From The Editor | August 5, 2016

Common Sense Marketing For Water And Wastewater Equipment Manufacturers

billking

By Bill King

I wrote recently about the Holy Grail of Marketing and the age-old quest to tie each sale back to a lead. Since that post I’ve had a number of conversations with sales and marketing executives who are trying to find a footing in the ever-changing quicksand of digital marketing. What I want to write about today is what I would call “Common Sense Marketing” in the business-to-business (B2B) world of the water and wastewater industry.

Much of modern marketing technique comes to us from the business-to-consumer (B2C) world. Over the last 5 years, marketing prowess has moved significantly away from the power of your ads (Creative) to the measurement of your marketing performance (Analytics). New software vendors like Hubspot and Marketo have arrived to automate your marketing and provide metrics on performance. Salesforce and other CRM platforms are installed to track sales interactions across your organization. These tools are far more effective in the B2C arena where the responder to your marketing message is also the likely purchaser.

In the world of water and wastewater, drawing a clear line between the responder to your marketing message and the eventual purchaser of your product is far more difficult. Here is a simplified example to illustrate my point:

Let’s say you run a display ad in a traditional print publication that gets mailed to water treatment plants around the country. The magazine lands on the desk of a plant manager who flicks through it while drinking his morning coffee. On page 10, he sees your ad and it sparks his attention. He notes down your booth number for the upcoming WEFTEC tradeshow that he’s attending in a month.

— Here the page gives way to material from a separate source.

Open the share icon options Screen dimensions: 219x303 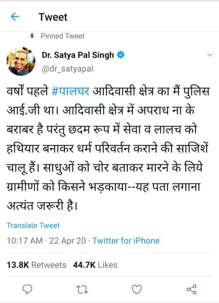click(191, 289)
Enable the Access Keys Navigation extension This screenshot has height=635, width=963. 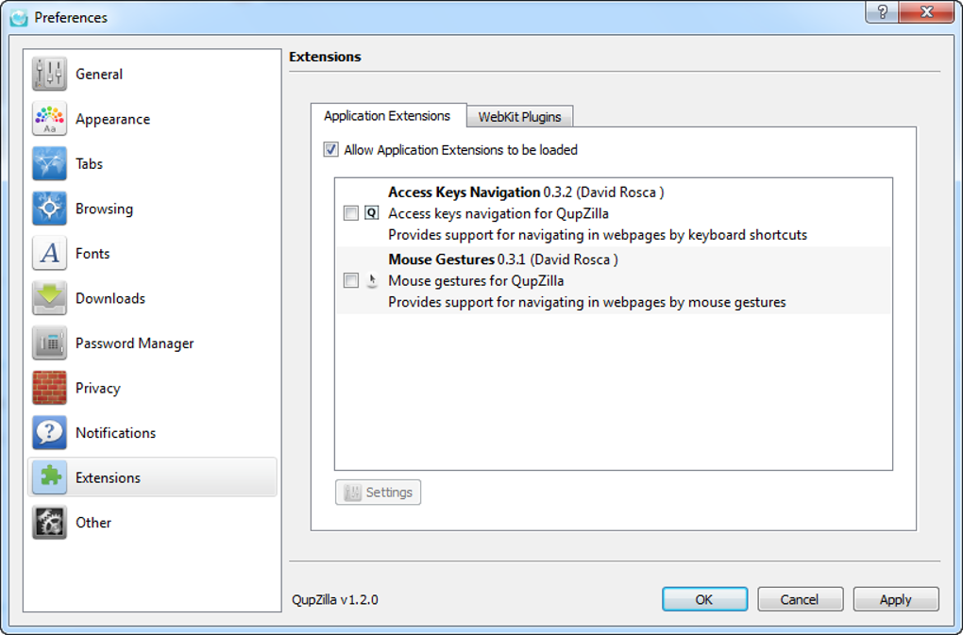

At WEFTEC, he visits your Company’s booth during some down-time between technical sessions. Your rep educates him on your product and scans his badge to capture his details as a tradeshow lead.

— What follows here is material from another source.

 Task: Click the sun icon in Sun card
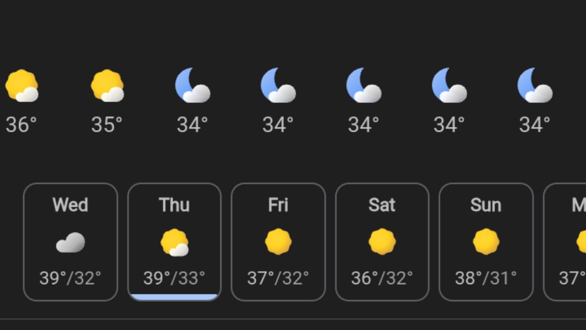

After returning from the show, the plant manager discusses your product with his engineer who discusses it further with the consulting engineer on file who reaches out to your rep firm to understand more about your product and incorporate it into his design spec. The spec goes through multiple evaluations and revisions before being approved and the project goes out to bid.

After multiple bids, a contractor is selected who proceeds to purchase your equipment and install it.

How would the information in your CRM database reflect this transaction in relation to your marketing efforts?

I would imagine that the initial lead would be recorded as a WEFTEC lead despite the fact that it was your ad in the magazine that initiated the booth visit. And unless you’re capturing data on where the contractor is going to install the product that he purchased, the link between the magazine reader and the final purchase will be lost. Likely the sale will be attributed to your manufacturer’s rep who just happens to be a golfing buddy of the contractor and not to marketing at all.

When it comes down to “Common Sense Marketing,” look for these relationships in your campaign data:

  1. Company data coupled with geography. It’s one thing to see that 150 American Water employees saw your recent case study. More meaningful to know that 50 of those American Water employees work for Pennsylvania American Water and even more impactful knowing that 10 of those Pennsylvania American Water employees work at the same WTP.
  2. Content coupled with time. It’s one thing to see that a Consulting Engineer in Spokane WA has read two of your case studies, one product datasheet and watched a video. It’s far more important if she’s accessed all of that content within the past week than over the course of the last year. That should be a trigger that somebody needs to be in touch.
  3. Contractor coupled with engineer coupled with utility. Linking partners in your database is really valuable. This is another example where geography can be important. If you know that A&N Engineering works with BTB Contracting Co. who has worked in the past with the City of Middlebury, then you can tie the marketing responses of locally-aligned representatives of those three entities together.

Our industry is inherently local. Water is sourced locally. It’s treated locally. It’s distributed locally. And it’s used and recycled locally. Therefore, connecting responses together at the local level may make the most common sense in evaluating your marketing performance.